Дженева наклонилась вперед, ее плечи поникли, словно сидела она на церковной скамье и не хватало только подставочки для колен.
– Они смотрели на меня и сразу все чувствовали. Их губы изгибались в особой улыбке, по которой я знала, что меня ждет. Я боялась, а мама ничего не желала знать. Эта улыбка… не гнусная, как ты могла бы ожидать, скорее с грустинкой, словно они понимали, что все будет легко, а им бы хотелось преодолеть хоть какие-то препятствия на пути к цели.
– Она не могла знать, – фраза прозвучала скорее как вопрос, а не утверждение.
– Я говорила ей не один раз. Она наказывала меня за ложь. Но знала, что я говорю правду.
Дженева прикрыла лицо руками, словно тень не служила достаточным щитом, словно она нашептывала признание в личной исповедальне своих рук.
Микки поставила запотевший стаканчик с водкой на пробковую подставку, чтобы не оставлять пятен на тумбочке.

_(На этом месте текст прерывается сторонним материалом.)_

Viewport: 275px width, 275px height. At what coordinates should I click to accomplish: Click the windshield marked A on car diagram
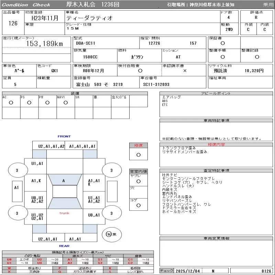[x=64, y=180]
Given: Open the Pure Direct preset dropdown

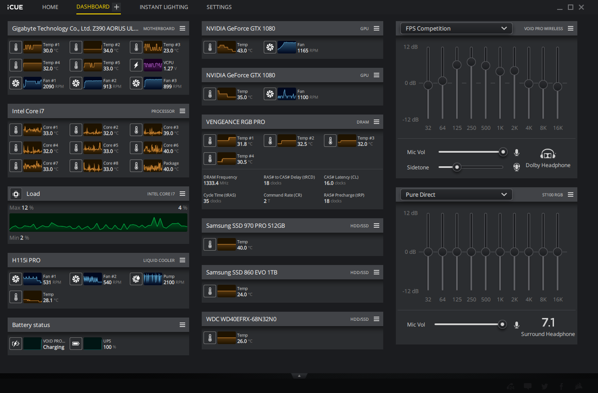Looking at the screenshot, I should pyautogui.click(x=456, y=194).
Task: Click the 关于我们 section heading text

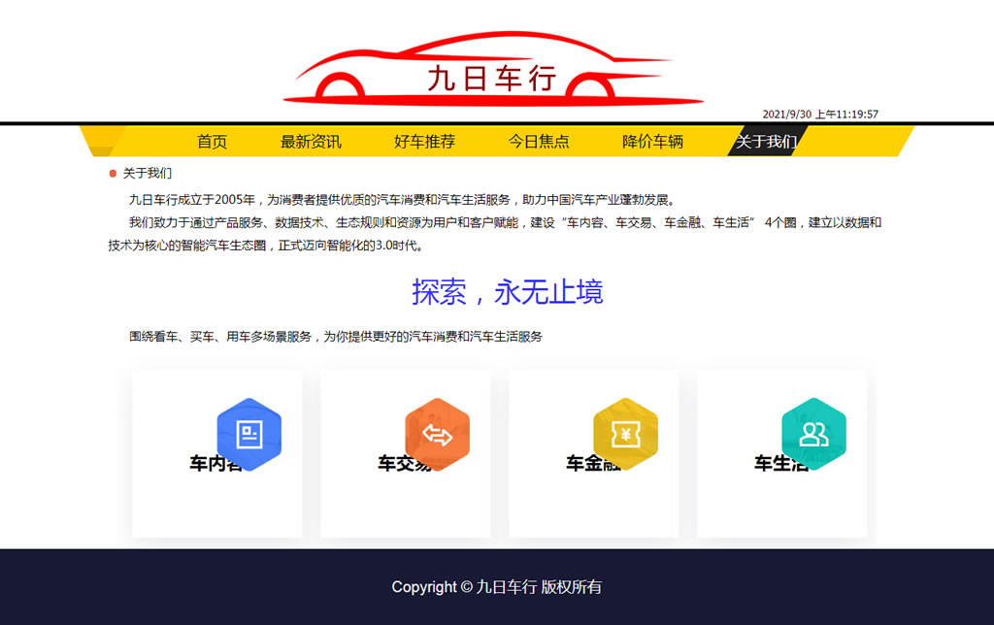Action: 148,174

– Своих мужчин она ценила больше, чем меня. Рано или поздно она всегда от них уставала и всегда знала, что устанет, рано или поздно. Но пока она не решала, что пора сменить кавалера, пока не выгоняла каждого из этих мерзавцев, она заботилась обо мне меньше, чем о сожителе, и меньше, чем о новом мерзавце, который сменял прежнего.
– И когда это прекратилось… если прекратилось? – вопрос Дженевы едва просочился сквозь загородку пальцев.

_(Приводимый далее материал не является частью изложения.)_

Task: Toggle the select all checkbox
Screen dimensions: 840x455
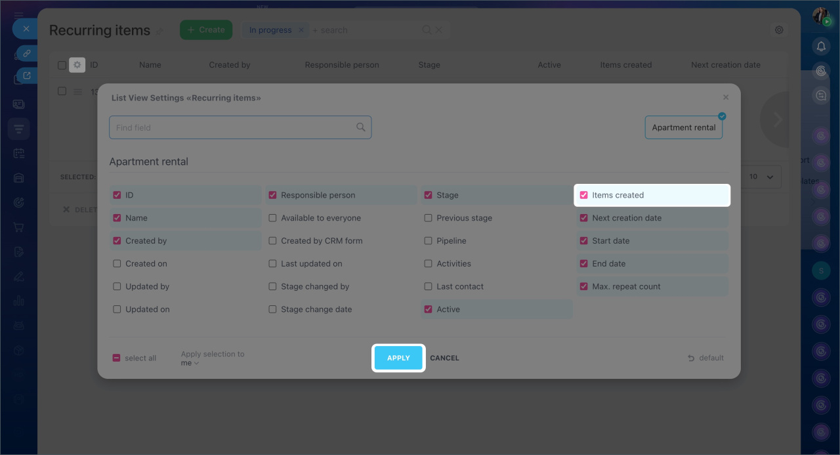Action: point(117,358)
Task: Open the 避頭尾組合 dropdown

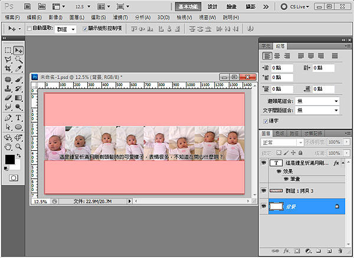Action: click(x=317, y=101)
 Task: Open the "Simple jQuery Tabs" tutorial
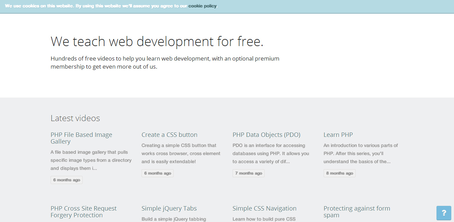(169, 208)
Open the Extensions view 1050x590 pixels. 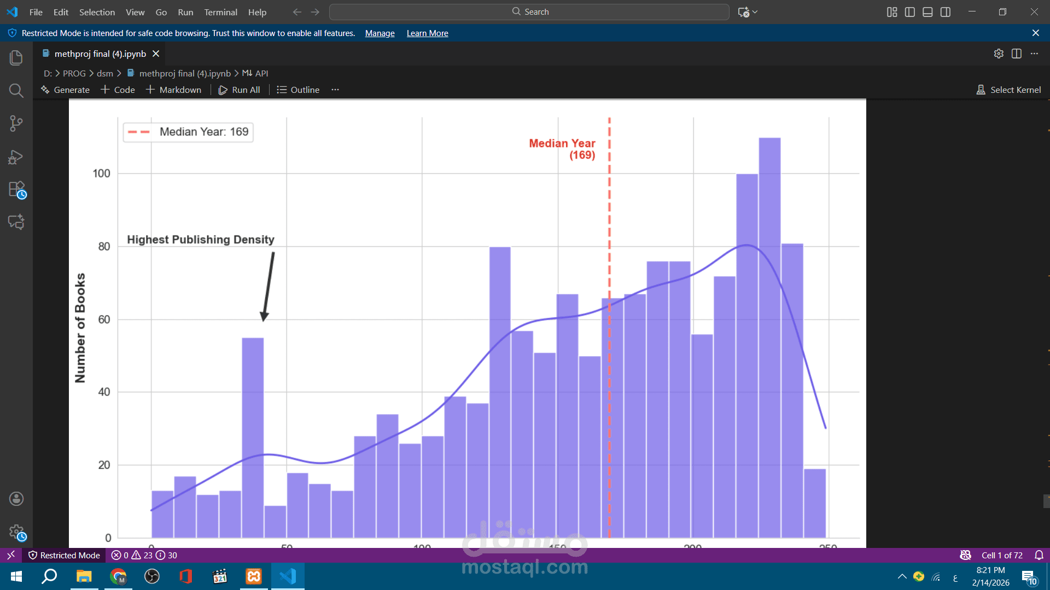coord(16,190)

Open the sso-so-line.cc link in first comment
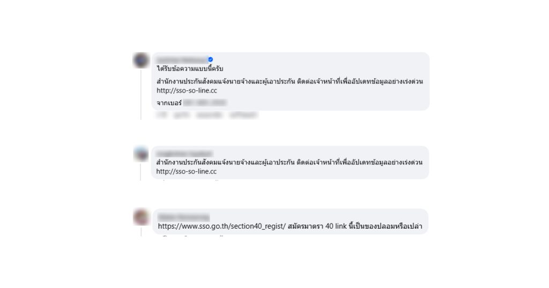click(x=187, y=90)
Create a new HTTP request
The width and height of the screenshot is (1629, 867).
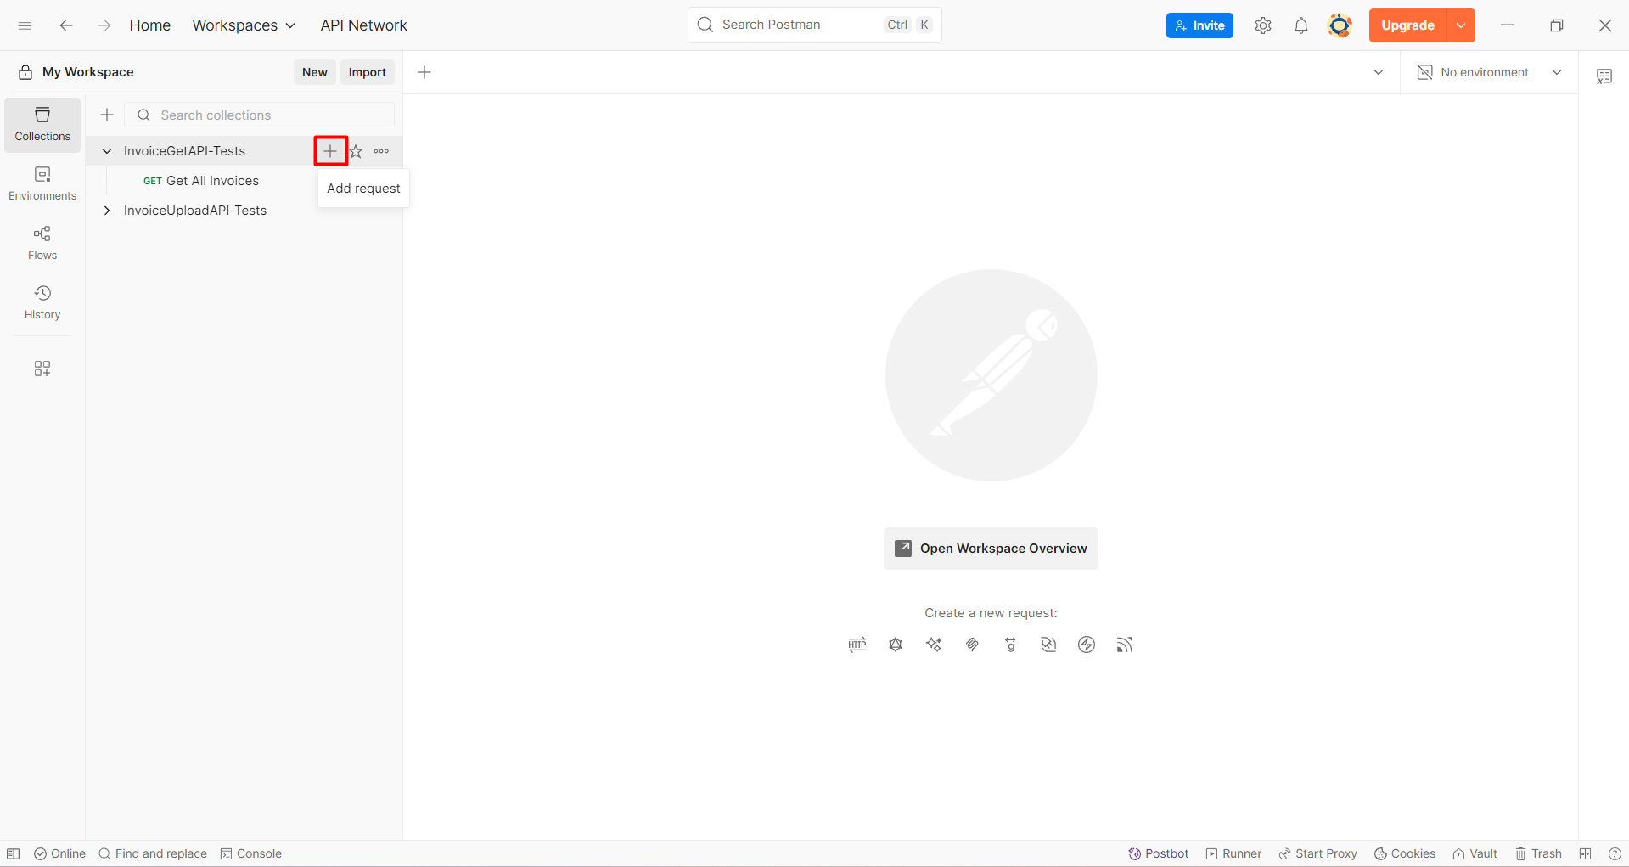[857, 645]
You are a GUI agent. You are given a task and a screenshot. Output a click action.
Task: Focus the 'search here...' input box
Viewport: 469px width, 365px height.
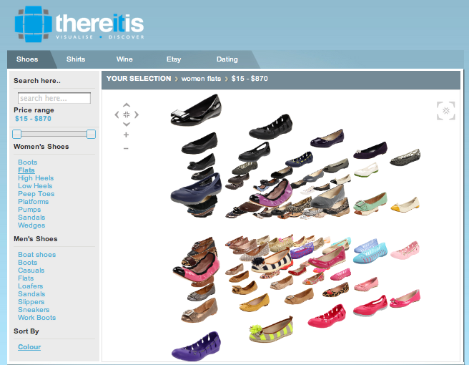[x=54, y=98]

– Когда я перестала бояться. Когда я стала достаточно большой и злой, чтобы поставить точку. – Микки вытерла о простыню ладони, холодные и влажные от конденсата, образовавшегося на стаканчике. – Мне было почти двенадцать, когда это закончилось.
– Я не знала, – жалобно простонала Дженева. – Понятия не имела. Не подозревала.
– Я это знаю, тетя Джен. Знаю.
Голос Дженевы дрожал.
– Господи, какой же я была слепой, безмозглой дурой.
Микки перекинула ноги через край кровати, придвинулась к тетушке, обняла ее за плечи.
– Нет, дорогая. Не клевещи на себя. Ты была хорошей женщиной, слишком хорошей и слишком доброй, чтобы представить себе такую низость.
– Наивность не может служить оправданием, – она опустила руки, переплела пальцы. – Может, я была глупой, потому что сама того хотела.
– Послушай, тетя Джен, в те годы я не сошла с ума только потому, что у меня была ты, такая, как ты есть.
– Не я, не слепая, как летучая мышь, Дженева.
– Благодаря тебе я знала, что на свете есть достойные люди, а не только отребье, с которым якшалась моя мать. – Микки всегда пыталась удержать слезы в глубинах сердца, и до встречи с Лайлани ей это удавалось, но теперь, похоже, в резервуаре образовалась щель, которая расширялась с каждой минутой. Глаза затуманились, голос задрожал. – Я могла надеяться… что когда-нибудь тоже стану достойным человеком. Как ты.
Дженева не отрывала глаз от переплетенных пальцев.
– Почему же ты не пришла ко мне, Микки?
– Страх. Стыд. Я чувствовала, что меня вываляли в грязи.
– И ты молчала все эти годы.
– Не из страха. Но… мне казалось, что я никак не отмоюсь от всей этой грязи.
– Сладенькая, ты ведь жертва, тебе нечего стыдиться.
– Но в грязи-то меня вываляли. И я думала… Боялась, если заговорю об этом, злость покинет меня. Злость помогала мне выжить, тетя Джен. Лишившись злости, с чем бы я осталась?
– С душевным покоем, – Дженева подняла голову и наконец-то встретилась с Микки взглядом. – С душевным покоем, и, видит Бог, ты его заслуживаешь.